La seconda vita degli ombrelli

A Trieste vengono trasformati in aquiloni, fresbee, mantelline da pioggia. Un progetto della sartoria sociale Lister

 

Vecchi ombrelli rotti trasformati in shopper, aquiloni, fresbee, mantelline da pioggia. Accade a Trieste, città dove nelle giornate di bora sono molti i parapioggia che finiscono nei rifiuti, danneggiati dalle raffiche di vento. Da quegli scarti la sartoria sociale Lister ricava materiali utili grazie a un progetto di riciclo intelligente: i vecchi ombrelli buttati via vengono trasformati in accessori di moda. Con un duplice obiettivo: attivare percorsi di riciclo e sensibilizzare sul tema della gestione rifiuti e tutela dell’ambiente.

Ombrele, questo il nome del progetto, coinvolge anche enti, scuole, botteghe equosolidali. Nel laboratorio si va dalla raccolta degli ombrelli allo smontaggio e ricucitura della telina fino alla realizzazione di  prodotti come shoppers, mantelline parapioggia per umani e per cani, aquiloni e frisbee. Un’operazione di riciclo alla portata di tutti e particolarmente adatta a sensibilizzare su temi come il rispetto per l’ambiente e l’utilità della raccolta differenziata.

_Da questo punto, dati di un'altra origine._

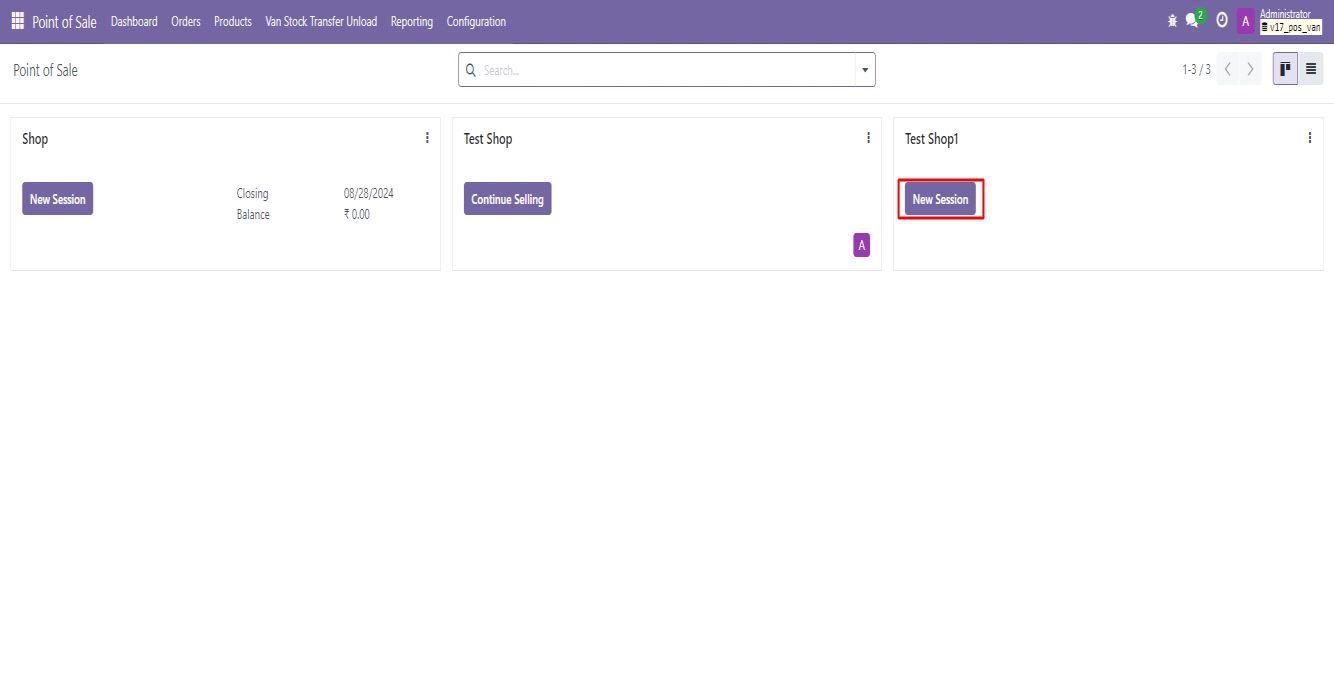This screenshot has height=679, width=1334.
Task: Open the Orders menu
Action: (x=186, y=21)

“Non sempre le cose rotte o danneggiate vanno buttate via: spesso è possibile utilizzarle per produrre altri oggetti”, ha spiegato in un’intervista Pino Rosati, vicepresidente della cooperativa Lister. “E così è stato con Ombrele. Naturalmente non è difficile trovare i materiali, dopo le giornate di pioggia e bora abbiamo iniziato a recuperare gli ombrelli rotti e abbandonati in città. C’è da dire che oggi molte persone, che hanno saputo della nostra iniziativa, portano di loro spontanea volontà gli ombrelli.”

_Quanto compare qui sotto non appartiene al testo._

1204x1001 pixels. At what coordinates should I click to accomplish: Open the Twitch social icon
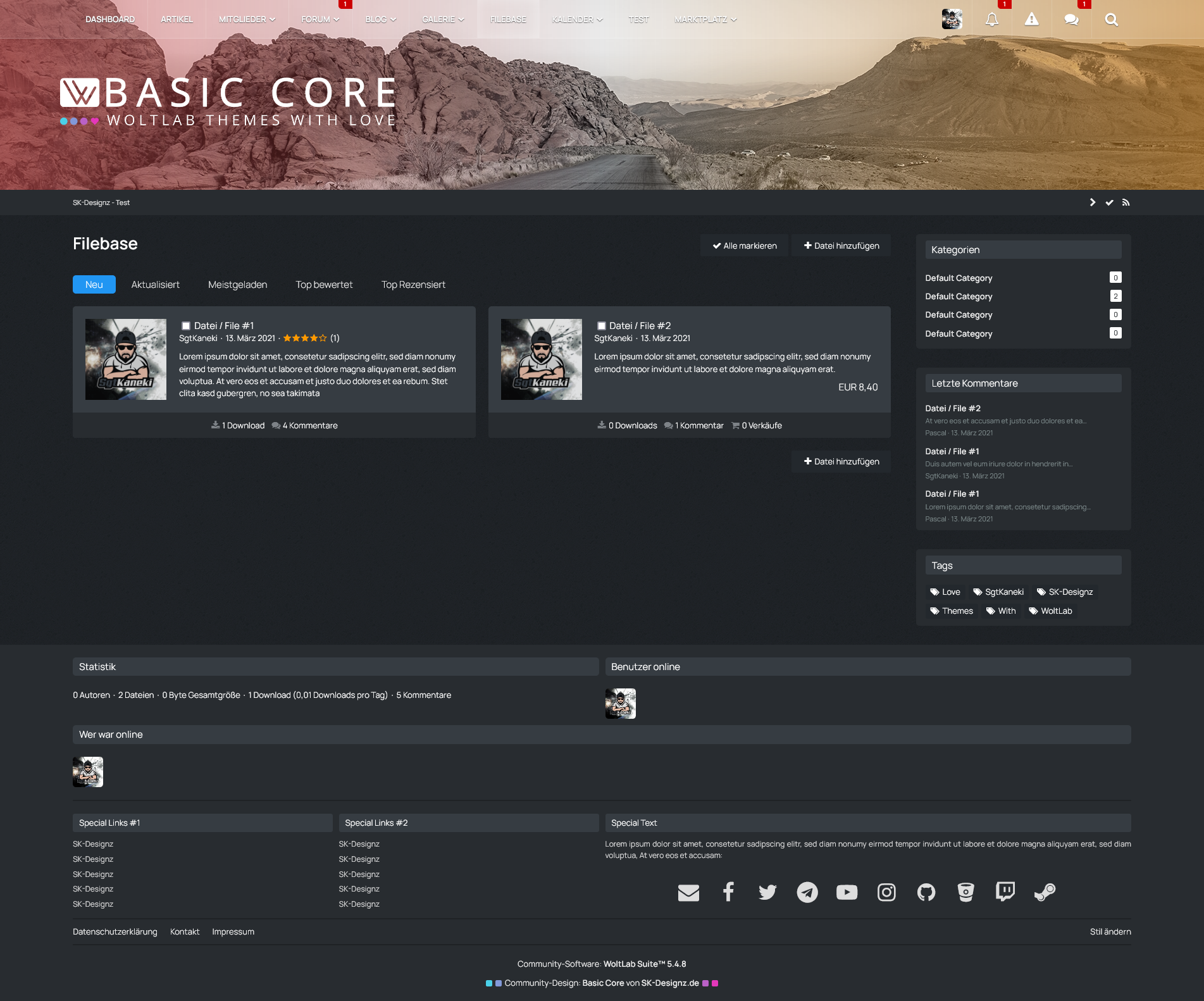pos(1005,892)
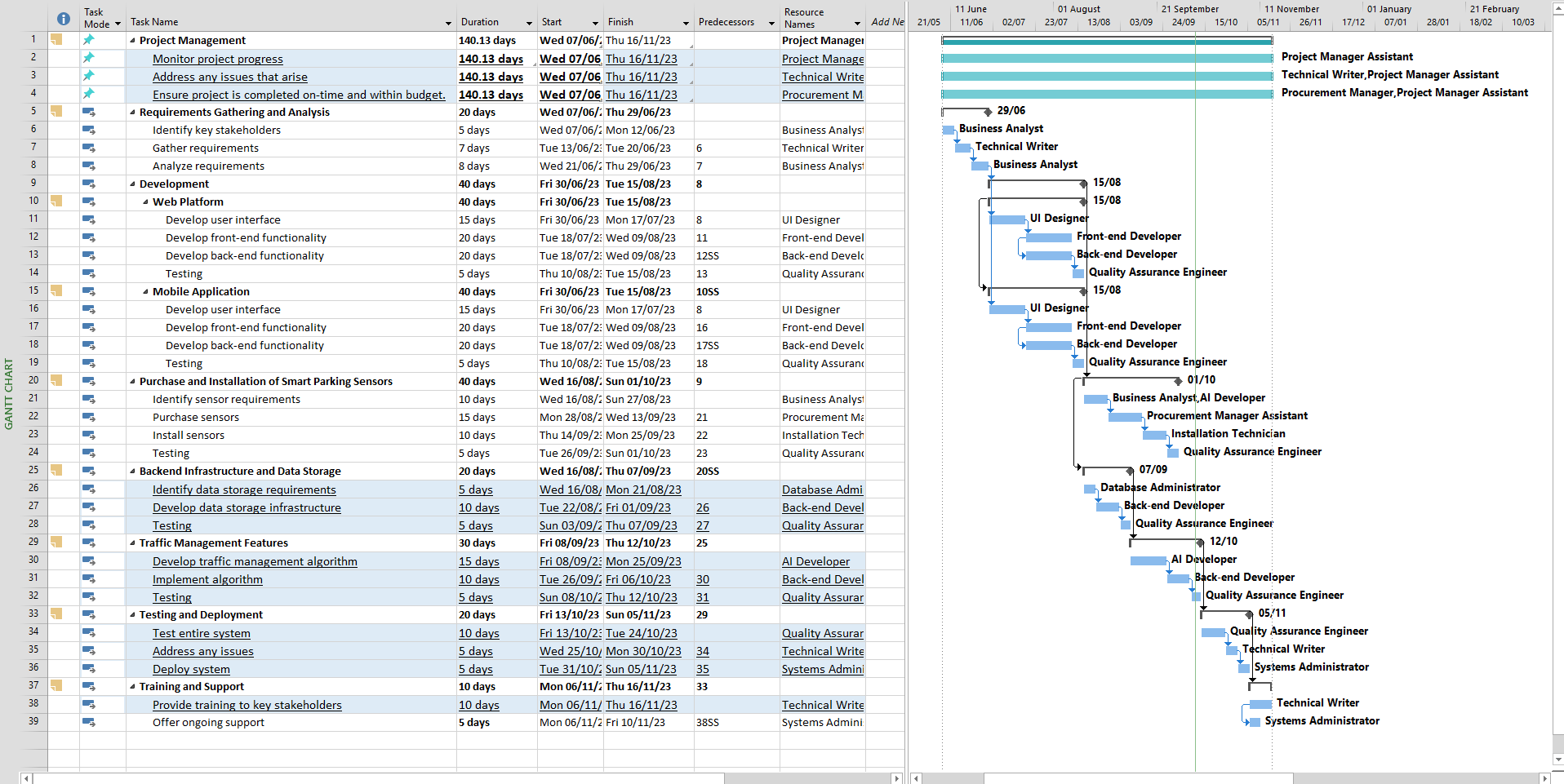Collapse the Mobile Application subtask group

pos(145,292)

Ma il progetto Ombrele non è solo un progetto di economia circolare: va anche inquadrato in un’ottica di inclusione lavorativa e integrazione sociale portata avanti da Lister.  Attiva dal 2009 come cooperativa nel Parco di San Giovanni di Trieste che fino a 40 anni fa ospitava uno dei più importanti manicomi d’Europa, la storia di Lister è stata sempre legata all’ex ospedale psichiatrico di Trieste e alla rivoluzione di Franco Basaglia. Oggi si occupa di sartoria, maglieria e arredo utilizzando solo materiali tessili riciclati, coinvolgendo all’interno dei propri percorsi gli studenti delle scuole, i tirocinanti, i volontari e i richiedenti asilo e promuovendo progetti di inclusione lavorativa con la collaborazione del Comune e del Dipartimento di salute mentale.